G.A. Minutes 10-9-12
We’re at the Clayton Jackson McGhie Memorial tonight. A mid-sized group, all Occupiers with various people from the street coming in and out. We have a fire going and some snacks set out. This attracts the street people which is our intention.
We talk about the recent presidential debate. Some of us watched the Democracy Now version which included the candidates, Jill Stein and Rocky Anderson. The Democracy Now broadcast was better than the regular debate so we plan to find out if Amy Goodman will air the next two debates with additional candidates. If so, we will try to get a room at UMD, hook up a laptop and T.V. and invite people to join us.
Conversation turns to the subject of our next movie at the Zinema. One of our friends from a respected environmental group has also been showing movies so we need to check with him before scheduling anything. Zinema has told us we can have a showing each month. An Occupier suggests we show something pertaining to the LBGT community. Everyone thinks this is an excellent idea.
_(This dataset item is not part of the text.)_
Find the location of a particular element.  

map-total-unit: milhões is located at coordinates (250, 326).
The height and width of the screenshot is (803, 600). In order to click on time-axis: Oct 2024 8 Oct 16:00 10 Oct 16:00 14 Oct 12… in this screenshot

An Occupier brings up the topic of renting a storage space as we have a lot of stuff from the camp. We also need to get our stuff from the Ballroom. A few of the camping Occupiers made homeless by our illegal eviction also need somewhere to keep their possessions. One of the effects of homelessness is not being able to own basic necessities. A person can’t have more things than they can carry on their back and even this must be carefully guarded. Our camp offered many homeless people their first feeling of security in years. The Last Resort provided respite for society’s most marginalized. The loss is mourned by quite a few. Another Occupier says he has an attic available. This is great! We need to use our meager funds to support direct actions.
The subject of direct action leads us to discussion of our idea for the next one. We exchange a few phone numbers of comrades in like-minded assemblies. We’re going to need a lot of help with this one.
We’ve been talking and keeping warm by the fire for several hours. Some Native men came by, shared their French fries and sang an Ojibwe song. No cops. A squad drove by, stopped for a moment, then drove on. Judging by the sounds of the sirens over the last hours, they’ve been busy. It feels comfortable being back in the hood.